# An example of how to test our IForestASD Implementation & Compare the two versions of IForestASD regarding the drift detection (IForestASD ADWIN VS IForestASD AnomalyRate)

L'objectif est de voir comment ADWIN IForestASD se positionne par rapport à IForestASD suivant différents jeux de données simulés.

Vu le caractère aléatoire des deux méthodes, pour chaque jeu de données, on fait un certain nombre d'exécution avec les mêmes paramètres et la moyenne des résultats est donc consignée avec la variance.

## Install skmultiflow if needed
You need to install git

In [1]:
#print("scikit-multiflow package installation")
#!pip install -U git+https://github.com/scikit-multiflow/scikit-multiflow

In [2]:
try:
    import skmultiflow
except ImportError as e:
    print("scikit-multiflow package installation")
    !pip install -U git+https://github.com/scikit-multiflow/scikit-multiflow

## Importations and configurations

In [3]:
%matplotlib notebook
import matplotlib as plt
plt.interactive(True)
from source import functions
func = functions.Comparison()
import datetime
#from skmultiflow.data import AnomalySineGenerator

## General parameters for the evaluation

In [4]:
#************************ Execution settings *******************************
#window_sizes = [50, 100, 500, 1000]
#n_estimators = [30, 50, 100]
window = 100 # Number of sample in one window, window size.
n_estimator = 30 # Number of itree in the random forest
execution_number = 2 # Number of execution because of the random character of IForest
anomaly_threshold = 0.5 # Anomaly threshold to decide which is anomaly or not
max_sample = 400 # Total size of data to examine (windows number = max_sample/window)
n_wait = max_sample # The evaluation step size
# Used metric in the evaluation.
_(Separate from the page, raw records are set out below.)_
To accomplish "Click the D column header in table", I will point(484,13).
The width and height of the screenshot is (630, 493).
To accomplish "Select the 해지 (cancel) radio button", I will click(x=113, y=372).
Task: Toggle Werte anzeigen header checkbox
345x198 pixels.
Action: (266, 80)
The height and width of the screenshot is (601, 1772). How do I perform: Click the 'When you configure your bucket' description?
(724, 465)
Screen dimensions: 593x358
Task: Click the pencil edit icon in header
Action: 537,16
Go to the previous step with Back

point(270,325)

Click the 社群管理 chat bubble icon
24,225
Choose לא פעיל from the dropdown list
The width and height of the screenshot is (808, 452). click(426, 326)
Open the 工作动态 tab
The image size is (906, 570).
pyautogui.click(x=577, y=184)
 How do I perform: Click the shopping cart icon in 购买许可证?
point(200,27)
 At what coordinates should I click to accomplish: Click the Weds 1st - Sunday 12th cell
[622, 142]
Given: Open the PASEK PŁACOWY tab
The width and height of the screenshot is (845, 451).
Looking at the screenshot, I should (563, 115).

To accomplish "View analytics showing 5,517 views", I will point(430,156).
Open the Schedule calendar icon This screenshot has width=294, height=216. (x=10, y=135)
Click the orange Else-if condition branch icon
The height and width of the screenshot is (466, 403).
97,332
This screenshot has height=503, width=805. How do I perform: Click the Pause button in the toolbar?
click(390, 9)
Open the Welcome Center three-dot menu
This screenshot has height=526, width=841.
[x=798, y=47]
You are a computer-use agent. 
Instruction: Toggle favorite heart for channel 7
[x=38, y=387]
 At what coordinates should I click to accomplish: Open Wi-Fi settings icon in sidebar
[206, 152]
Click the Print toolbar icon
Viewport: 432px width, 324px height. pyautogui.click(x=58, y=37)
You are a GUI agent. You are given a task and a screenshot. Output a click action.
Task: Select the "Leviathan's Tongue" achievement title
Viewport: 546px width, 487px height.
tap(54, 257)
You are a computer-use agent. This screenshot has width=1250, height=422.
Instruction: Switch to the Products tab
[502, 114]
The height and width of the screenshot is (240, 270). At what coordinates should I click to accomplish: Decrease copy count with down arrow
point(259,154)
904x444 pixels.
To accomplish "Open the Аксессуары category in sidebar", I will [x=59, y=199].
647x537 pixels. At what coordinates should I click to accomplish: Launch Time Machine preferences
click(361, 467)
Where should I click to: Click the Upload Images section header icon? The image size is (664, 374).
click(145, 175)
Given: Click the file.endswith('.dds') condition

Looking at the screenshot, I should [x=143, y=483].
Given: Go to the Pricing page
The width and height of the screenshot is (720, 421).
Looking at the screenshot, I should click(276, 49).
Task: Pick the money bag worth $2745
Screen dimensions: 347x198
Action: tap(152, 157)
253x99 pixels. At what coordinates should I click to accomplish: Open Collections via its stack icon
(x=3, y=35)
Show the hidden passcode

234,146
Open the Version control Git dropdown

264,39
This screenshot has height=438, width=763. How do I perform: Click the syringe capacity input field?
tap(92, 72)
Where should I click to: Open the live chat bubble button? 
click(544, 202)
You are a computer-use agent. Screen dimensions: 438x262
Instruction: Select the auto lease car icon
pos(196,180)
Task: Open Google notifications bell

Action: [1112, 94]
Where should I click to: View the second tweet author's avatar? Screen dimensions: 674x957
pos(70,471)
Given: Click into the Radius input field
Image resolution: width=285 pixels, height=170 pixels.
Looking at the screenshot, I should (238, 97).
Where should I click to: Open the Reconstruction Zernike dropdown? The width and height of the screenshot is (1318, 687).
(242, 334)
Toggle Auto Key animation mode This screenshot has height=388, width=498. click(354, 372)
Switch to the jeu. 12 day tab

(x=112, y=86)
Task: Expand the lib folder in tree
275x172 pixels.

Attention to use the metrics availlable in skmultiflow
metrics=['accuracy', 'f1', 'precision', 'recall', 'true_vs_predicted', 'kappa', 'kappa_m', 'running_time', 'model_size']

#************************ Stream data settings *******************************
window_number = round((max_sample/window),0) # The number of window to save on .csv file


## Execution Function

In [5]:
def execute_comparision():
    print("")
    print("******************************** Window = "+str(window)+" and n_estimator = "+str(n_estimator)+" ********************************")
    func.run_IForestASD_comparison(execution_number=execution_number, stream=stream, stream_n_features=stream.n_features, window = window, 
                     estimators = n_estimator, anomaly = anomaly_threshold, drift_rate = drift_rate, 
                     result_folder=test_name, max_sample=max_sample, n_wait=n_wait, metrics=metrics)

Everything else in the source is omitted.